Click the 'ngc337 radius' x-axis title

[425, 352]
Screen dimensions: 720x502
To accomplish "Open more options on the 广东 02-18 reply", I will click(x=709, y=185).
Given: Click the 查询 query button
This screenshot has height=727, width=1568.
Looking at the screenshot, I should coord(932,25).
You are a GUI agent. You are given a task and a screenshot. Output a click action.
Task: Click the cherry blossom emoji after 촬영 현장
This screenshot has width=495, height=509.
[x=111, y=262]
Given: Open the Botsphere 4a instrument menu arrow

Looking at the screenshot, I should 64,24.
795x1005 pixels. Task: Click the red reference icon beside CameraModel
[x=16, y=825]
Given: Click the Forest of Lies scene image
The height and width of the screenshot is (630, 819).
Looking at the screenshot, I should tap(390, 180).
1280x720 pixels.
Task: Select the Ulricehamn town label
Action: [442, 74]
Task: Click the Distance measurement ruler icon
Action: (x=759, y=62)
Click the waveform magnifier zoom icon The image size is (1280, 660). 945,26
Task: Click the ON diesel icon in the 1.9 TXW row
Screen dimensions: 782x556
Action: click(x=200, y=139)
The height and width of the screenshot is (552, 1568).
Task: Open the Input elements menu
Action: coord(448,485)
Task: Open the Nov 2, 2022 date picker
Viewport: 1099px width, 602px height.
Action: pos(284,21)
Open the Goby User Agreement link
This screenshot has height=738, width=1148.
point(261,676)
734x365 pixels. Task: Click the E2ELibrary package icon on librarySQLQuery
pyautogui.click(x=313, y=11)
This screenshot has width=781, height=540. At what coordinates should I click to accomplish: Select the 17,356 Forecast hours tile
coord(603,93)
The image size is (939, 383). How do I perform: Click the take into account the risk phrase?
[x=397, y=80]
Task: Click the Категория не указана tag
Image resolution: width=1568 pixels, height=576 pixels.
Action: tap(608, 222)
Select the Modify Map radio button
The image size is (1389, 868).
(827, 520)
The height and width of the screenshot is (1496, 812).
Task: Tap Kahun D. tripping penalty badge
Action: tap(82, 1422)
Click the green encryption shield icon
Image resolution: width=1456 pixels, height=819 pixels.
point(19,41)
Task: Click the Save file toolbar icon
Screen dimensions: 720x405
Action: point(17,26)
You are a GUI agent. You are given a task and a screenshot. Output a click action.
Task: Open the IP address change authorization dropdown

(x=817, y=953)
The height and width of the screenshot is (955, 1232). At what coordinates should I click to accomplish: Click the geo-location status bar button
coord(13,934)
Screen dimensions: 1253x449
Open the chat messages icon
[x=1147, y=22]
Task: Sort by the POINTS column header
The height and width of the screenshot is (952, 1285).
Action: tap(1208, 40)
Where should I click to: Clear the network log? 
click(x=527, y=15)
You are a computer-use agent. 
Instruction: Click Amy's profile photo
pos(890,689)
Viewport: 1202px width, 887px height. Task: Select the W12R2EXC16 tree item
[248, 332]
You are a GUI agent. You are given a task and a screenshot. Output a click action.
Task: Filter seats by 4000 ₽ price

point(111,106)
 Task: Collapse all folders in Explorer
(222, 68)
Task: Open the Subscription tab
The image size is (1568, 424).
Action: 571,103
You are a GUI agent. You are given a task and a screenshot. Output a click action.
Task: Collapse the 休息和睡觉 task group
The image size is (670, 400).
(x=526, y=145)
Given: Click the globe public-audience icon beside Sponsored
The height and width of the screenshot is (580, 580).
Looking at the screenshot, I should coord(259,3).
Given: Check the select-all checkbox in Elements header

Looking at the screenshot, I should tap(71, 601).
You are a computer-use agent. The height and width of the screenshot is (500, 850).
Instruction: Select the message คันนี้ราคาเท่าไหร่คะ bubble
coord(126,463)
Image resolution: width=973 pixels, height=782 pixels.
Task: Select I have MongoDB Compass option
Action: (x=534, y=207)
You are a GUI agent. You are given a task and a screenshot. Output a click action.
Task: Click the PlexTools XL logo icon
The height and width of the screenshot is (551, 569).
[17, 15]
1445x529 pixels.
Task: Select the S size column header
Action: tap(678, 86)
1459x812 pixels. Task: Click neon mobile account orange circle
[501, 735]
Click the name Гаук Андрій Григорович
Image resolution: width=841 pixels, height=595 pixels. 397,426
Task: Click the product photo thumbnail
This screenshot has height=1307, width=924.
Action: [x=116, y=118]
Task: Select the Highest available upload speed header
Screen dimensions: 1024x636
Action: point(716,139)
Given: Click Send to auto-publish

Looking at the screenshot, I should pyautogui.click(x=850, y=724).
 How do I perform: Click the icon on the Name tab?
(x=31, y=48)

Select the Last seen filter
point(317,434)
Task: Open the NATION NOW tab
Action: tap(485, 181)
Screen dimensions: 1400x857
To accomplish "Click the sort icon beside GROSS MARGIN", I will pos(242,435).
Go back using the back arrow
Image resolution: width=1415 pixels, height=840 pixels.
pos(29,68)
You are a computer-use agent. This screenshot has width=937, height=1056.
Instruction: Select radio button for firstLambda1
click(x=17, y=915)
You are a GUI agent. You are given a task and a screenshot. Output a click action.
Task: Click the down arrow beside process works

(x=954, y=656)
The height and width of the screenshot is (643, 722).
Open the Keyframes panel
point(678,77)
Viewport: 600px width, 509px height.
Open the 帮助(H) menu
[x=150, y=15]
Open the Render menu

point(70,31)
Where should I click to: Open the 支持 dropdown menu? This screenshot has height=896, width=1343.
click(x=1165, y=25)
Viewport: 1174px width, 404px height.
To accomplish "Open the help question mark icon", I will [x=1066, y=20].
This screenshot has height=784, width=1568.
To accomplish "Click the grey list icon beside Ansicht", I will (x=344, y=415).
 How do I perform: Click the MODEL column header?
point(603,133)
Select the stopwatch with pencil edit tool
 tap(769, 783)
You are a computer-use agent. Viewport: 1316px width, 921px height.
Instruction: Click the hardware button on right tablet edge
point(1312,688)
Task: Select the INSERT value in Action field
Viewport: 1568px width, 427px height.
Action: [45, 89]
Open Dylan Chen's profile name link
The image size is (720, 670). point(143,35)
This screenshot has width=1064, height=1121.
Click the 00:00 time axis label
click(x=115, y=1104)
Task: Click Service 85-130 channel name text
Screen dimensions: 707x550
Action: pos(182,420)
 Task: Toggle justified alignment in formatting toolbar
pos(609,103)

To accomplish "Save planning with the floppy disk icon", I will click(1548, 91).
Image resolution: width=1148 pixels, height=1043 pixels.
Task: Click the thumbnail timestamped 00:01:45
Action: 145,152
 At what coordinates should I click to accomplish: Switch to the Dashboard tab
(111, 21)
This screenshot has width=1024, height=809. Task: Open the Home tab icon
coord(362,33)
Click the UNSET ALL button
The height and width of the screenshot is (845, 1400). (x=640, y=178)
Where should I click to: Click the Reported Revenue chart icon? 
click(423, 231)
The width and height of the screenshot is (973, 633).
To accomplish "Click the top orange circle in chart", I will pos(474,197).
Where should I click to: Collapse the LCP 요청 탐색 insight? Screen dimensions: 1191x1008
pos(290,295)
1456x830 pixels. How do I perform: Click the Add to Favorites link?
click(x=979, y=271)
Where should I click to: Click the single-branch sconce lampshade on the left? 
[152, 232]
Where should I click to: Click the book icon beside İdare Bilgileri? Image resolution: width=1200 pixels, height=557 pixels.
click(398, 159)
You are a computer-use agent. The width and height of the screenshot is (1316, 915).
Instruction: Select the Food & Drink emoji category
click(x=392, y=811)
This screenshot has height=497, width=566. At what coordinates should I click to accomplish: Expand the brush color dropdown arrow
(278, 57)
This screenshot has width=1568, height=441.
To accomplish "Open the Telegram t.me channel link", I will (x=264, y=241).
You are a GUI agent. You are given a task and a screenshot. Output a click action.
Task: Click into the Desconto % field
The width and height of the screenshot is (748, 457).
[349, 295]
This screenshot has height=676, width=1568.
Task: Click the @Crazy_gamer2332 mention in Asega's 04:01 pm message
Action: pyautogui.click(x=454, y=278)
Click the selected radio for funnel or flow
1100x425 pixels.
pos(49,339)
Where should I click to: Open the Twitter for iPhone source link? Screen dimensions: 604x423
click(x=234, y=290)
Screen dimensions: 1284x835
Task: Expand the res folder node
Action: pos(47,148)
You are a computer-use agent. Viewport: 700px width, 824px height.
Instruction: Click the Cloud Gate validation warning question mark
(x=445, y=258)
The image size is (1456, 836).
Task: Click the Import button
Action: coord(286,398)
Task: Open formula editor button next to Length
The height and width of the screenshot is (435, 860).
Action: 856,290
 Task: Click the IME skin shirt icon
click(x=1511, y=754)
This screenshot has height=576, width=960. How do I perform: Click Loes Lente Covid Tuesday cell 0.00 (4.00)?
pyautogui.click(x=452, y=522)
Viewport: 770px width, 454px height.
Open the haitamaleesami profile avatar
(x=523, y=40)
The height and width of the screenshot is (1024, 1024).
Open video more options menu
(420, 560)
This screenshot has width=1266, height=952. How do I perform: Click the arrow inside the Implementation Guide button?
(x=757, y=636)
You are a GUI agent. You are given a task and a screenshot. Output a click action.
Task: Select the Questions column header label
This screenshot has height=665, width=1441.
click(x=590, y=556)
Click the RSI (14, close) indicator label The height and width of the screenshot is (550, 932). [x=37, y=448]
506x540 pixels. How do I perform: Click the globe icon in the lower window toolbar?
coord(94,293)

★ ★ ★

REQUIREMENTS
Please copy the material above from the line with "Screen dimensions: 1400x857" up to and including the line with "click(x=1165, y=25)".

PROBLEM SOLUTION
Screen dimensions: 1400x857
To accomplish "Click the sort icon beside GROSS MARGIN", I will pos(242,435).
Go back using the back arrow
Image resolution: width=1415 pixels, height=840 pixels.
pos(29,68)
You are a computer-use agent. This screenshot has width=937, height=1056.
Instruction: Select radio button for firstLambda1
click(x=17, y=915)
You are a GUI agent. You are given a task and a screenshot. Output a click action.
Task: Click the down arrow beside process works

(x=954, y=656)
The height and width of the screenshot is (643, 722).
Open the Keyframes panel
point(678,77)
Viewport: 600px width, 509px height.
Open the 帮助(H) menu
[x=150, y=15]
Open the Render menu

point(70,31)
Where should I click to: Open the 支持 dropdown menu? This screenshot has height=896, width=1343.
click(x=1165, y=25)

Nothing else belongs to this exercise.